-- TO DO --
In the material below, the lines to repeat exactly run from the one containing "Viewport: 737px width, 603px height." to the very last line, both included.

-- SUPPLIED MATERIAL --
-=-=-=-=-
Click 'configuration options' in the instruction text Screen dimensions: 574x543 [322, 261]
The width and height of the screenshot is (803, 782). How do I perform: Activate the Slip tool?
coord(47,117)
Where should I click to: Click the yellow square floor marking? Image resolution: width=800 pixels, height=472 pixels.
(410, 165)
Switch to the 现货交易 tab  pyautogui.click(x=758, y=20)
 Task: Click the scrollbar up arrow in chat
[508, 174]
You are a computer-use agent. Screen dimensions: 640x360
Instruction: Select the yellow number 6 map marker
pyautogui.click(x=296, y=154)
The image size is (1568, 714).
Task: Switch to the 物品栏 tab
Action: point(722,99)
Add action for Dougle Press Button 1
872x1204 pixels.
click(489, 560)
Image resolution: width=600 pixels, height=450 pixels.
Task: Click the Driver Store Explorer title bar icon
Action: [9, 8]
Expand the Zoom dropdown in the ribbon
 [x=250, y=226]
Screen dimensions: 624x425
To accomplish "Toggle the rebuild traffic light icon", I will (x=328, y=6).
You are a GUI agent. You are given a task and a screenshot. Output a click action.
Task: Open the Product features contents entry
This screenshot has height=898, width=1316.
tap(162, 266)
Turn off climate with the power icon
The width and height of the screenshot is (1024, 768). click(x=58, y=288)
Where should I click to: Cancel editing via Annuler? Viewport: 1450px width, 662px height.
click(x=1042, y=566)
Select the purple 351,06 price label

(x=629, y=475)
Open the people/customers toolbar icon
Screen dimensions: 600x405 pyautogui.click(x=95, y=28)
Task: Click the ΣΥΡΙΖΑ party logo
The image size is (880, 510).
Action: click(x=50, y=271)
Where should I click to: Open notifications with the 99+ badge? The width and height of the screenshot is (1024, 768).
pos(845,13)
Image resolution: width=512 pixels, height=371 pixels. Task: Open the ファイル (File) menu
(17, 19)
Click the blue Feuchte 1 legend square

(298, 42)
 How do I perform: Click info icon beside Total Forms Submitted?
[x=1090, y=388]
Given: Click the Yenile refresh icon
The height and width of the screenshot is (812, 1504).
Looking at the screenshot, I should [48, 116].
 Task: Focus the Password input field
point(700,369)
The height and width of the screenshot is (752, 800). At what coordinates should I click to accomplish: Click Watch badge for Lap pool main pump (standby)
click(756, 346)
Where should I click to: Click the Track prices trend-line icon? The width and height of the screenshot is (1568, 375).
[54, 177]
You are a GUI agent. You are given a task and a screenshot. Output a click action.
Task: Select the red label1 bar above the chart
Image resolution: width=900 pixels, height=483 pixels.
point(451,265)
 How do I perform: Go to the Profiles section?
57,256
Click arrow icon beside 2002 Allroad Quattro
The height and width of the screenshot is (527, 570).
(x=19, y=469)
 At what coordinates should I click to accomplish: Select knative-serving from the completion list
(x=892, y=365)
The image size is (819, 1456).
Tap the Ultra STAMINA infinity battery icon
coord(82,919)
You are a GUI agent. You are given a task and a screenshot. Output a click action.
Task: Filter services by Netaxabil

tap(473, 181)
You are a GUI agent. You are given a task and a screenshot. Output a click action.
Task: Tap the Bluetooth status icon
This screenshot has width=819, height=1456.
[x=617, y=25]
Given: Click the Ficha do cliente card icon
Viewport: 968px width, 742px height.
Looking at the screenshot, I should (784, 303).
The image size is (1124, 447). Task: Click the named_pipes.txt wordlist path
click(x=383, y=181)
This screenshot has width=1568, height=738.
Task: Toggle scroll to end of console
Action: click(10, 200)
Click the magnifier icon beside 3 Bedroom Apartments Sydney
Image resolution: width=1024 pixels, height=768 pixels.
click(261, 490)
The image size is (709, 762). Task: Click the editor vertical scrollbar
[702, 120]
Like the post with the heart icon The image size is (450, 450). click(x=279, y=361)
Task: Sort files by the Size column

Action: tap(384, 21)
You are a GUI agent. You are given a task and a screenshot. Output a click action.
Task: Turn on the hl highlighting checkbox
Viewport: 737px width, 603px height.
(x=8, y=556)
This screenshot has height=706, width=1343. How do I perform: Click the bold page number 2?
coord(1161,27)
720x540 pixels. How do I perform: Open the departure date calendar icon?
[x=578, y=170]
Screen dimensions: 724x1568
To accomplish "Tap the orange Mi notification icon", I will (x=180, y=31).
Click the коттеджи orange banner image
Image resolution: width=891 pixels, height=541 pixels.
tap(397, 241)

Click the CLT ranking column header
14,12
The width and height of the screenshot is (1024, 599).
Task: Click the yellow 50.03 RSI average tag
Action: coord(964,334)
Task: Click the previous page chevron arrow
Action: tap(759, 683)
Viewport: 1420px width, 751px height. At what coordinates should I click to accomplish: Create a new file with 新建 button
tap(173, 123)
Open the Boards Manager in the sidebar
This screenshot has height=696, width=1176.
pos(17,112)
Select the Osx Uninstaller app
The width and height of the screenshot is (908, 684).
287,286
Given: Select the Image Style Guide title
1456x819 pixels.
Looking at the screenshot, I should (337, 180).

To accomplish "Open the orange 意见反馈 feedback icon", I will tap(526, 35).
-=-=-=-=-
-- COMPLETED TASK --
Viewport: 737px width, 603px height.
(x=8, y=556)
This screenshot has height=706, width=1343. How do I perform: Click the bold page number 2?
coord(1161,27)
720x540 pixels. How do I perform: Open the departure date calendar icon?
[x=578, y=170]
Screen dimensions: 724x1568
To accomplish "Tap the orange Mi notification icon", I will (x=180, y=31).
Click the коттеджи orange banner image
Image resolution: width=891 pixels, height=541 pixels.
tap(397, 241)

Click the CLT ranking column header
14,12
The width and height of the screenshot is (1024, 599).
Task: Click the yellow 50.03 RSI average tag
Action: coord(964,334)
Task: Click the previous page chevron arrow
Action: tap(759, 683)
Viewport: 1420px width, 751px height. At what coordinates should I click to accomplish: Create a new file with 新建 button
tap(173, 123)
Open the Boards Manager in the sidebar
This screenshot has height=696, width=1176.
pos(17,112)
Select the Osx Uninstaller app
The width and height of the screenshot is (908, 684).
287,286
Given: Select the Image Style Guide title
1456x819 pixels.
Looking at the screenshot, I should (337, 180).

To accomplish "Open the orange 意见反馈 feedback icon", I will tap(526, 35).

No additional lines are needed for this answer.